Kemal, Deniz’e öyle güzel baktı ve Deniz de onun parmağını öyle sıkıca tuttu
ki, ben onları tanışmış sayıyorum. Kısa bir andı ama tez vakitte bir şekilde devamının
getirilmesini diliyorum. Deniz’in bir yaşını doldurmasını beklemeyelim
mümkünse. Geçen hafta, Nihan’ın hamileliğini ve kızıyla iletişimini biraz daha
görmeyi dilemişken bu hafta hem bunu izlemek hem de Kemal için tuttuğu günlüğü
görmek benim çok hoşuma gitti. Yaşanan onca şeye rağmen Kemal’in Deniz’in
babası olduğunu unutmayarak, ondan habersiz geçirdiği her günün bir kayıp
olduğunun bilinciyle oluşturulmuş özenli bir telafi hediyesi o. Öfkesine
yenilmeden mantığının sesini dinleyen bir annenin hediyesi… Kemal’in eline
geçeceği anı sabırsızlıkla bekliyorum.
Ben Emir gibi, ilk fırsatta
tehditlerine boyun eğip kızına koşmadığı için Nihan’ın anneliğinin
kardeşliğinden kötü olduğunu söyleyemem. Emir onu, Ozan’ın hapse girmesiyle
tehdit ettiğinde ilk başta kolay gözüken yolu seçmişti. Oysaki o yolun ne kadar
da yorucu ve yıpratıcı olduğunu bizzat yaşadı. O gece, 5 - 6 sene sonra bu noktaya
geleceğini söyleselerdi belki de Emir’le evlenmeyi kabul etmezdi bile. O yüzden
görmüş geçirmiş insanların tecrübesi ve direnci vardı başlangıçta onda. Bir
yandan kızının acısını sessizce yaşayıp onu bulmak için olmadık kapıları
çalarken, diğer yandan da sevdiklerine karşı rol yapmaya çalıştı, anlatamadı
derdini kimselere. Dedektif zaten dandik çıktı, anında yakayı ele verdi. Bir
umut olarak gördüğü komiser de, herkes gibi, Emir’e boyun eğdi nedense. (Sahi
neden?) Bu sefer Kemal, ilk değil “son” umuttu; alaycı sözlerine, imalarına
rağmen Nihan, Emir’e boyun eğmektense Kemal’e boyun eğmeyi tercih etti. Annelik
ona pek bir yakıştı yahu.
Pamuğum...^^
Kemal’in Nihan’ı -layığına mahkum
ederek- kalemini kırdığı sahnenin ise biraz şov olduğunu düşünüyorum. Nihan’a
yardım etmemeyi seçmesine kızamam; Nihan’ı kardeşinin ve babasının ölümünden
sorumlu tuttuğu adamdan yardım isteyecek ve bu uğurda her türlü bedeli ödemeyi
kabul edecek kadar çaresizliğe düşürenin ne olduğunu merak etmemiş olabilir.

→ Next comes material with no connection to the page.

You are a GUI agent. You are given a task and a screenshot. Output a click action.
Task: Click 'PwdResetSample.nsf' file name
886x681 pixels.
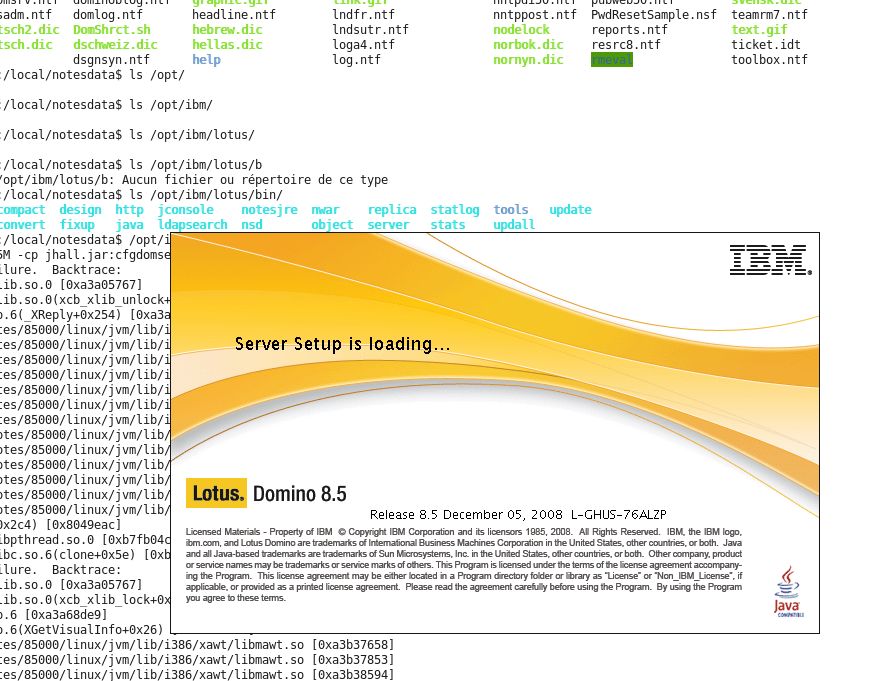pyautogui.click(x=654, y=15)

Mahkemede verdiği ifade üzerine ona çok kırılmış ve artık bu kara sevdanın
yörüngesinde dolanmak istemiyor da olabilir. Ama bunun için Nihan’ın gururunu
kırması mı lazımdı? Nihan onun yaptığı imalara zaten göğüs gerdi ama üstüne bir
de Kemal’in onu kıskançlıktan delirteceğini bildiği için Asu kartını oynaması
hiç şık bir hareket değildi. Bu açıdan Nihan’ın mahkemede verdiği ifadeyle Kemal’i
yaralaması ile Kemal’in Asu’yu ön plana çıkartan tiradıyla Nihan’a bıçağı
saplamasını eşit ve adil bulmuyorum.
Hadi Kemal can acısıyla böyle bir
oyuna girmiş, Nihan’a çok da inanmadan o sözleri sarf etmiş diyelim. Peki ya
Asu’nun o gövde gösterisinde ne işi vardı? Yani Kemal’in Asu’yu orada sırf,
Nihan’a vuracağı darbenin şiddetini ve yol açacağı acının katsayısını artırmak
için bulundurduğu belliydi. Daha bir gece önce, sevdiği adamın kendisiyle
yakınlaşırken suretini gördüğü kadına karşı böyle bir organizasyonda rol
almayı, bir kadın nasıl kabul eder? Çok aşık olmak ve aşkı uğruna mücadele
etmek ile gurursuz olmak arasında baya kalın çizgiler var bence.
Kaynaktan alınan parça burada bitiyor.